Mit dem Faltboot über die Seen im Osten

Nach dem Mauerbau 1961 entwickelte sich die Müritzregion zum Wassersportparadies des Ostens. Mit ihren Pouch-Faltbooten eroberten die Freizeitkapitäne die ostdeutschen Binnenseen.

Große Ferienpaläste gab es keine. Man versuchte eher privat unterzukommen oder suchte einen der zahlreichen großen und kleinen Zeltplätze direkt am Wasser auf. Die Vermieter der Unterkünfte freuten sich über das zusätzliche Einkommen.

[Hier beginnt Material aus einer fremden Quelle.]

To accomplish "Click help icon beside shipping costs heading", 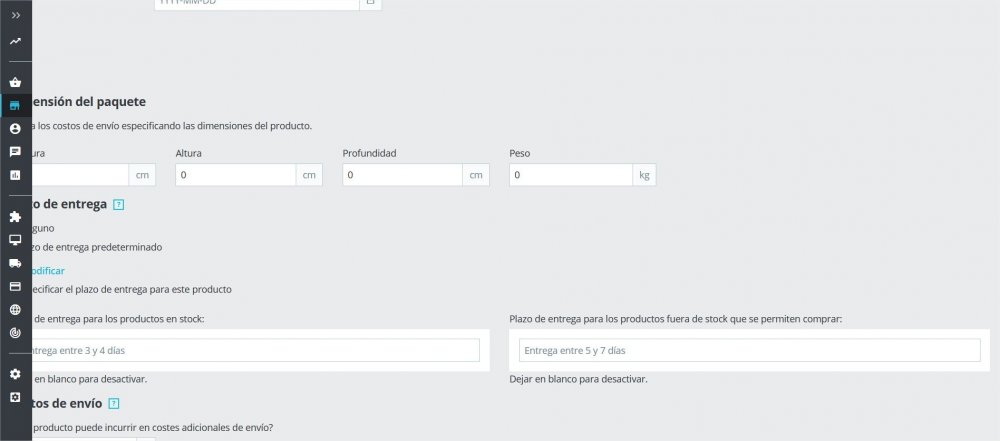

Dagegen waren die Touristen bei den Einheimischen weniger beliebt, kauften sie doch die knappen Sortimente in den wenigen Geschäften weg.

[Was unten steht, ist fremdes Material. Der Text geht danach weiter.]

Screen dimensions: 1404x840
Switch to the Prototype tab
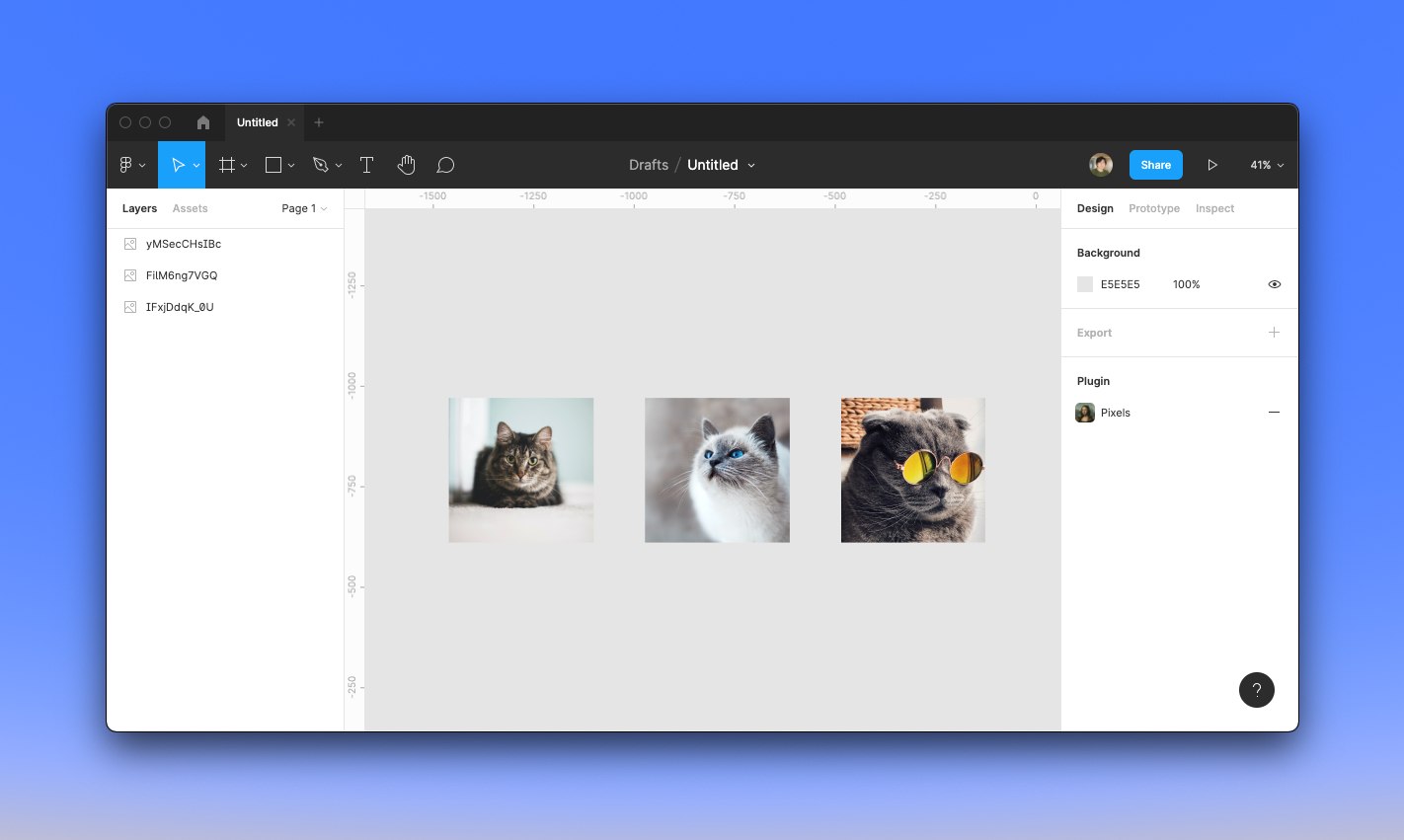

Bis auf eine Einschränkung konnten sich Urlauber rund um den See am Wasser vergnügen. Am Ostufer befand sich das Jagdgebiet Erich Honeckers. Hier war für die Urlauber Sperrgebiet.

See statt Ostsee

Der See hatte allein durch seine Ausmaße traditionell eine hohe Anziehungskraft für Urlauber aus der Region Berlin. Für Wassersportfans wurde der See ab 1961 nach dem Bau der Mauer besonders attraktiv, denn mit dem Mauerbau trat ein Segelsportverbot an der gesamten DDR-Küste in Kraft. Selbst Luftmatratzen galten Grenztruppen als verdächtig und als mögliches Fluchtmittel. In Wahren etablierten sich die "Mecklenburger Segelwochen", zu denen alljährlich die Segelelite der DDR anreiste. Was den Spitzensportlern genügte, machte auch vielen Hobbyseglern Spaß, wenn sie denn ein Boot ergattern konnten.

Faltbootparadies Müritz

Wenn die DDR in einem Bereich des Bootsbaus wirklich Weltklasse besaß, dann waren es die Faltboote. Leicht zu transportieren, wendig und bei pfleglicher Behandlung unverwüstlich. Gerade die Spitzenboote von "Pouch" waren heiß begehrt. Die Müritz bot ein ideales Paddelrevier. Die Routiniers wagten sich auf den See, die Wasserwanderer tummelten sich in den zahlreichen Kanälen rund um die Müritz.